Les musées anglais malades de leur gratuitéLe principe de l'entrée libre, institué par le gouvernement il y a deux ans, met à mal les finances des grandes institutions.
| The National Portrait Gallery
© D.R. |
LONDRES. Le plus virulent est Neil Chalmers, le directeur du Natural History Museum. Le 21 novembre, il a été péremptoire : «si le gouvernement n'augmente pas sa contribution, je réinstaure le droit d'entrée», a-t-il dit en substance. Une menace prise au sérieux par le ministère de la Culture, qui reçoit de toutes parts des signaux d'alarme. La gratuité instaurée de façon systématique en décembre 2001 a eu un tel succès qu'elle a contribué à aggraver la situation financière de structures déjà fragiles. Un simple effet de ciseau suffit à l'expliquer : d'un côté des revenus écornés, de l'autre des dépenses de personnel qui augmentent par le fait d'une fréquentation qui «explose». Le gouvernement a bien prévu des compensations mais elles sont insuffisantes aux yeux des grands musées, qui veulent en renégocier le montant début 2004. Et la cerise sur le gâteau - la possibilité donnée aux musées qui appliquent la gratuité de récupérer la TVA sur leurs achats (ce qui représente 1 million £ par an pour la National Gallery et 300 000 £ pour la National Portrait Gallery) - n'a pas suffi à calmer l'ardeur revendicatrice des directeurs.
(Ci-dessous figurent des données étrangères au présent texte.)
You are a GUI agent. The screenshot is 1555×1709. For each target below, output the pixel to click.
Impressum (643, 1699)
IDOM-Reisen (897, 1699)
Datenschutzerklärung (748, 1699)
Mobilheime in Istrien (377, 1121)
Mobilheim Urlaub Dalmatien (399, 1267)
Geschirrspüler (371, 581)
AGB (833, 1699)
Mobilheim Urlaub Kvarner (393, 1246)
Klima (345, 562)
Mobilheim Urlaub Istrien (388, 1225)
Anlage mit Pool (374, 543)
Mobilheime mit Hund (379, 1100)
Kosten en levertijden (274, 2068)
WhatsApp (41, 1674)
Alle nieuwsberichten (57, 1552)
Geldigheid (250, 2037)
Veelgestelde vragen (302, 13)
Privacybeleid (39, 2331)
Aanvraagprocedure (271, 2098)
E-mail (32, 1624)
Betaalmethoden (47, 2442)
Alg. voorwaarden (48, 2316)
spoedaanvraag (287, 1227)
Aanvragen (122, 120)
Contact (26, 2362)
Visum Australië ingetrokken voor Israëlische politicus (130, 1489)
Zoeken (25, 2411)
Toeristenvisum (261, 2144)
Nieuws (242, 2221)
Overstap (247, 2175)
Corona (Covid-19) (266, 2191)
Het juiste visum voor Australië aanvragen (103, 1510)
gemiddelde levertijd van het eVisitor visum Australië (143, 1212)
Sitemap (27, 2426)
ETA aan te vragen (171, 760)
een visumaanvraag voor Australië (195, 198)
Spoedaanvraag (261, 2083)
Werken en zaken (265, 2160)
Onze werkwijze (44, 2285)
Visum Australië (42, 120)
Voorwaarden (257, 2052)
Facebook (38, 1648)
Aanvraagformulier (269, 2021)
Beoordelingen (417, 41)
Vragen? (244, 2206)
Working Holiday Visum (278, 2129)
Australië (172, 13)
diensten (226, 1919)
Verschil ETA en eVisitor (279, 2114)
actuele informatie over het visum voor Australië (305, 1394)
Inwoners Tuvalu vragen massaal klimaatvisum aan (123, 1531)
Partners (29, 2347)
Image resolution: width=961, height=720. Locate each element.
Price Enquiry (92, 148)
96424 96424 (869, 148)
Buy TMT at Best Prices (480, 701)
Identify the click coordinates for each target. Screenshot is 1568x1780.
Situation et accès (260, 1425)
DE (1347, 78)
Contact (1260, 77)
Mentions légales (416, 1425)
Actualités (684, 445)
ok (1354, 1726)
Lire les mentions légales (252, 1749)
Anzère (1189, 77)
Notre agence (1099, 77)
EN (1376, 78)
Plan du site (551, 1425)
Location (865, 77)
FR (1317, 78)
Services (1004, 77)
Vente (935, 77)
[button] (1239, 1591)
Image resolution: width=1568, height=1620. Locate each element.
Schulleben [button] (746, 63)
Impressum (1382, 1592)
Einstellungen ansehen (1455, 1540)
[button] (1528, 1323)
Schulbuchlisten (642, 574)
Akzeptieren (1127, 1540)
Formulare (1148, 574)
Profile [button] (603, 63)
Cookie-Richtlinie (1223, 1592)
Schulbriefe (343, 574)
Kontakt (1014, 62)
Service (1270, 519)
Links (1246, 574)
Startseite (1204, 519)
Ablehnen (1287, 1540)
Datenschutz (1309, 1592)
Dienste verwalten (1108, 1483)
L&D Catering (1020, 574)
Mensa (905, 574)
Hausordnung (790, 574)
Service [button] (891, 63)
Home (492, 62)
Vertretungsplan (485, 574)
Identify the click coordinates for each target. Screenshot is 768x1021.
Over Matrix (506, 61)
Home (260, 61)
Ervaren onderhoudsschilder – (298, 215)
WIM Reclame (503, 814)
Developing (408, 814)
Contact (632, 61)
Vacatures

| La nouvelle "Great Court"
du British Museum
© British Museum |
Appel à donations
Peter Scott, le président du conseil d'administration de la National Gallery estime par exemple que les subventions versées au musée ont diminué en termes réels de 2,5 millions £ en huit ans. Selon ses déclarations, rapportées dans le Guardian, «ce que nous verse le gouvernement ne nous permet même pas de faire face à nos frais de fonctionnement : ouvrir les portes, allumer la lumière et surveiller les collections». Les billets pour les expositions temporaires sont donc très dispendieux (8 £, soit 12 euros, pour «Gothic» au Victoria & Albert Museum) et l'appel aux contributions volontaires se fait très pressant, sous forme de «troncs» pour les dons. La Tate Britain en a installé quatre, la National Portrait Gallery cinq et la Tate Britain neuf. Les difficultés budgétaires se traduisent parfois par des fermetures temporaires de salles, notamment au British Museum, même si la Tate affirme de son côté maintenir l'ouverture de toutes ses salles.
Moins d'achats
Les budgets d'acquisition sont également touchés. Le «groupe» Tate a dépensé 6,4 millions £ en 2000-2001 et 4,9 millions £ en 2001-2002. La manne que représente la Loterie nationale est complexe à mobiliser et ne peut pas subvenir à tous les besoins. L'actuelle croisade, très médiatisée, de la National Gallery pour conserver la Madone aux œillets de Raphaël sur le sol anglais suppose de rassembler quelque 35 millions £, ce que son concurrent, le Getty Museum de Malibu, peut faire sans difficulté. La National Gallery a reçu une aide de 11,5 millions £ de l'Heritage Lottery, ce qui a indisposé certains commentateurs comme James Hall dans le Times Literary Supplement du 21 novembre. Cela entraîne provoque un effet d'assèchement : ces fonds ne seront plus disponibles pour d'autres institutions. Alors que la nouvelle Saatchi Gallery annonce avoir accueilli plus de 300 000 visiteurs en six mois avec un billet d'entrée à 8,50 £, la question de la gratuité et de son financement dans les musées publics attend encore une solution satisfaisante.